Antonio Guzmán y Jorge Blanco

Sobre las relaciones con Haití, el gobierno de Antonio Guzmán se recuerda por haber firmado el 14 de octubre de 1978, con solo dos meses en el poder, un acuerdo de contratación de jornaleros haitianos para garantizar la producción azucarera. Para el primer año se contrataron 15 mil haitianos.

Según recoge una publicación de Homero Luis Lajara Solá en el Listín Diario en su edición del 6 de octubre del 2018, en solo nueve meses, iniciando el 31 de mayo de 1979, los presidentes Guzmán y Duvalier se reunieron tres veces en la frontera. La primera en Malpassé, territorio haitiano, y la segunda en Jimaní, territorio dominicano. Seis meses después, el 30 de noviembre, se reunieron en Anses-a-Pitre, Pedernales.

Las buenas relaciones entre ambos presidentes llevaron a la cooperación para el apresamiento de haitianos que conspiraban contra Duvalier. El 10 de abril de 1979, la Secretaría de Estado de Interior y Policía emitió un comunicado prohibiendo a los inmigrantes haitianos en el país participar en actividades políticas anti-Duvalier. En el 1980, Guzmán enfrentó problemas con su partido porque se intentó deportar a Louis Eugene Athis, coordinador del Movimiento Democrático de Liberación de Haití, acción esta que fue impedida por la intervención pública de José Francisco Peña Gómez.

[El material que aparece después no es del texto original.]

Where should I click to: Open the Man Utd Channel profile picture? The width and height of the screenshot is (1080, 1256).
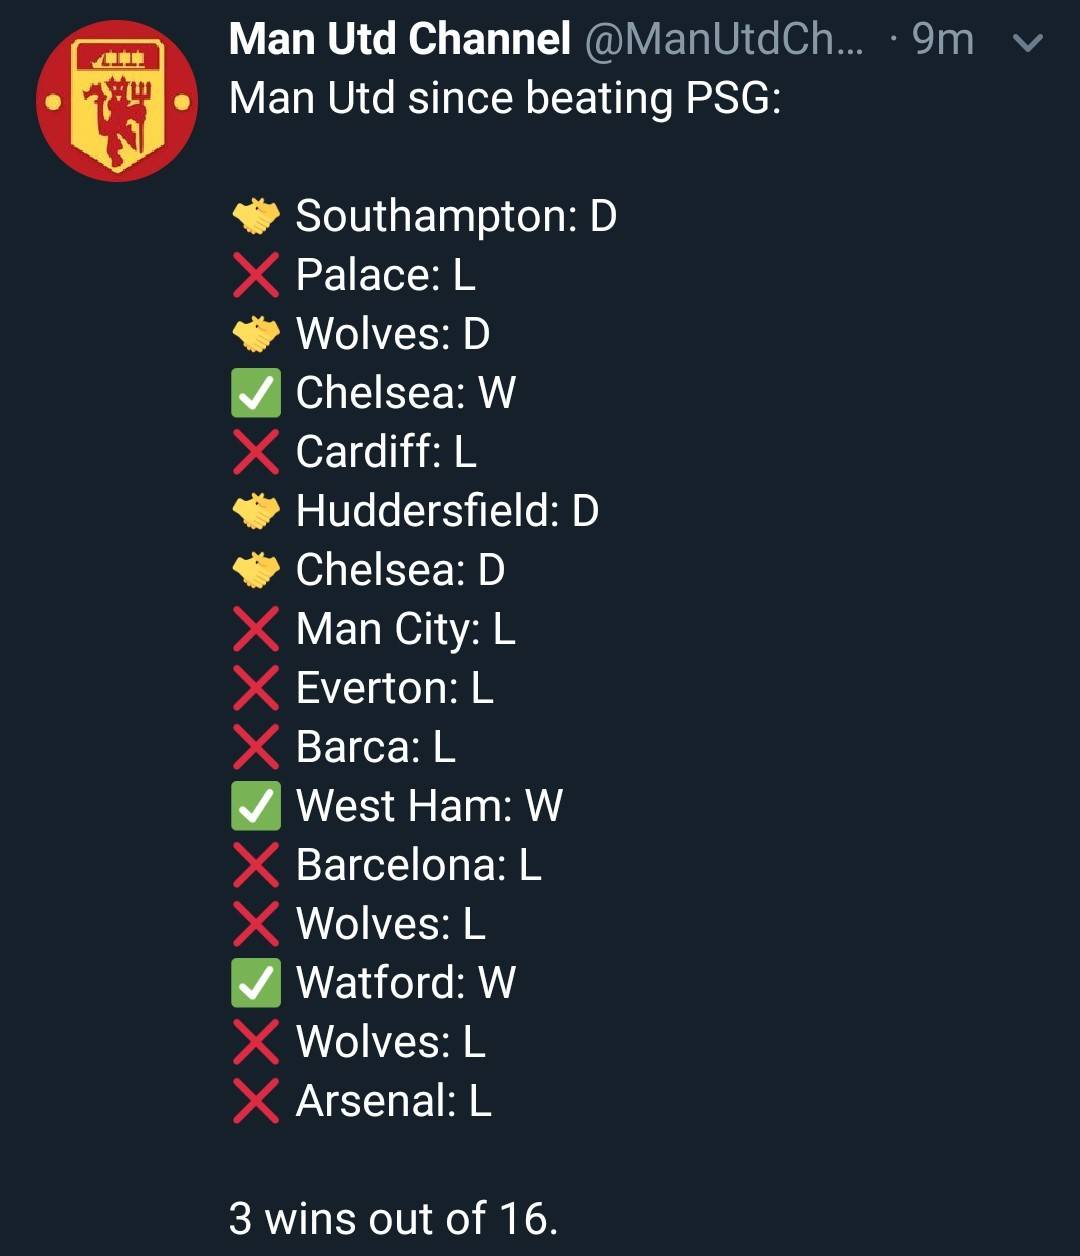[117, 101]
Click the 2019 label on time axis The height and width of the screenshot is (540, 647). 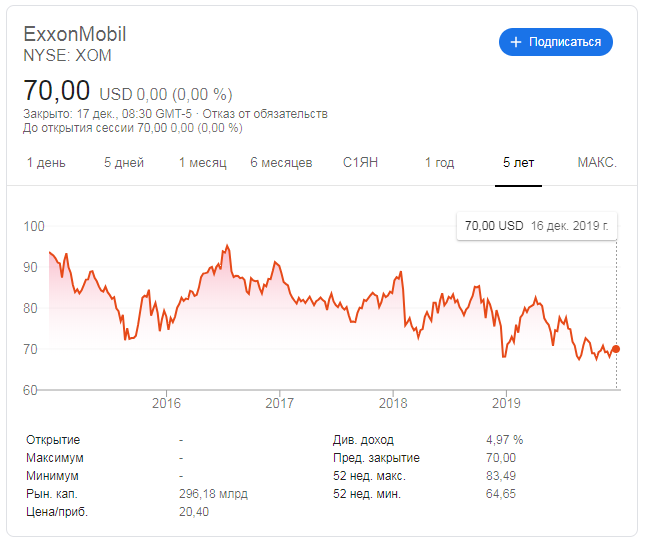pyautogui.click(x=506, y=403)
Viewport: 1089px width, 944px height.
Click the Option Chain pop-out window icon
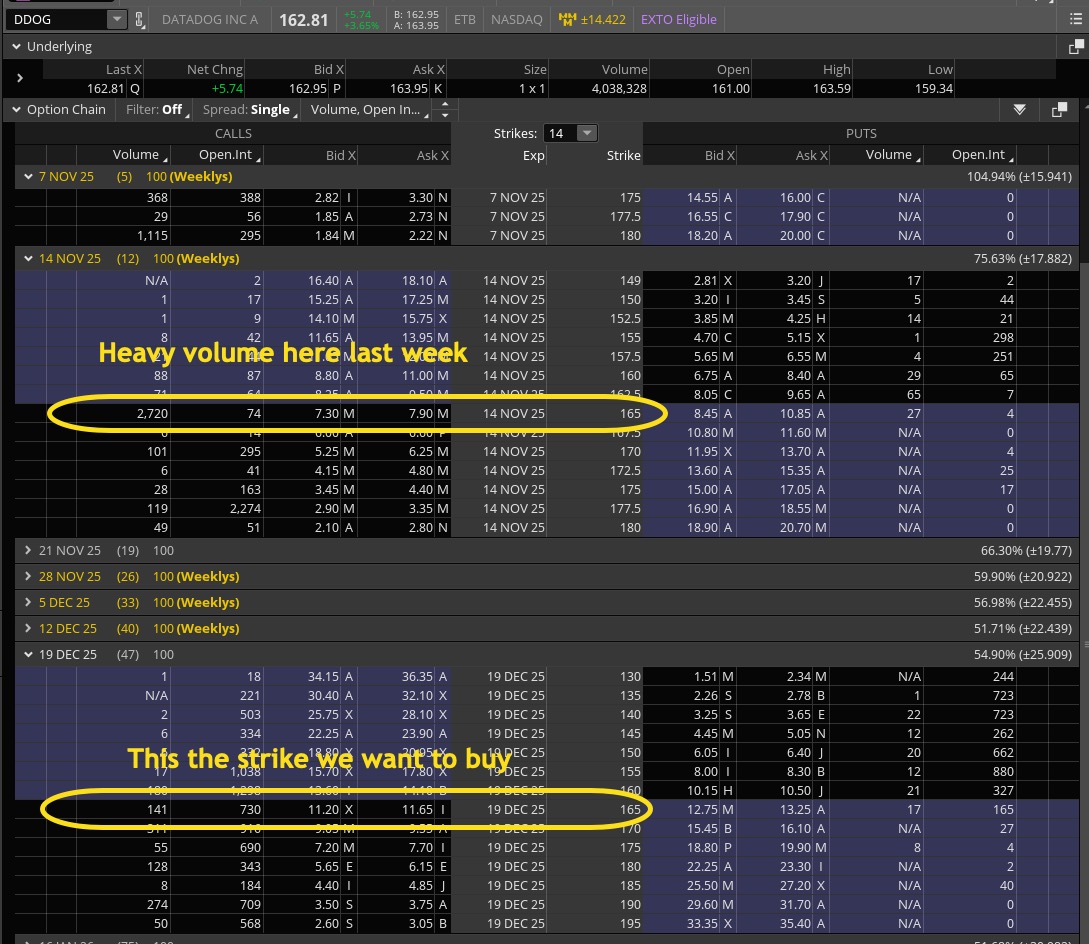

El gobierno de Salvador Jorge Blanco (1982/1986) siguió el mismo enfoque de Guzmán al refrendar los acuerdos para la contratación de trabajadores. El acuerdo fue diez y nueve mil braceros para la zafra azucarera de 1982. En febrero del 1986, fue derrocado Baby Doc de la Presidencia de Haití, una crisis con la que tuvo que lidiar al final de su mandato. Ambos mandatarios mantuvieron un discurso de defensa de la soberanía nacional.

Bosch lidió con crisis diplomática con Haití

Las relaciones del gobierno de siete meses de Juan Bosch con el dictador haitiano Duvalier fueron hostiles. El 27 de abril de 1963 tropas haitianas armadas irrumpieron en la embajada dominicana en Puerto Príncipe, buscando al exteniente del Ejército haitiano Francois Benoit -acusado de intentar secuestrar los hijos de Duvalier. El hecho generó una crisis diplomática entre ambos países y una sesión urgente de la OEA que instó a Haití a respetar el derecho internacional.